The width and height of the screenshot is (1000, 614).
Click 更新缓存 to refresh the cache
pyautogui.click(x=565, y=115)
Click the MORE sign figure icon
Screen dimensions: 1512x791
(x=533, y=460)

■ **STATED PROBLEM**
Can you reproduce every one of the records above word for word, without changing anything?

■ **EXPECTED ANSWER**
The width and height of the screenshot is (1000, 614).
Click 更新缓存 to refresh the cache
pyautogui.click(x=565, y=115)
Click the MORE sign figure icon
Screen dimensions: 1512x791
(x=533, y=460)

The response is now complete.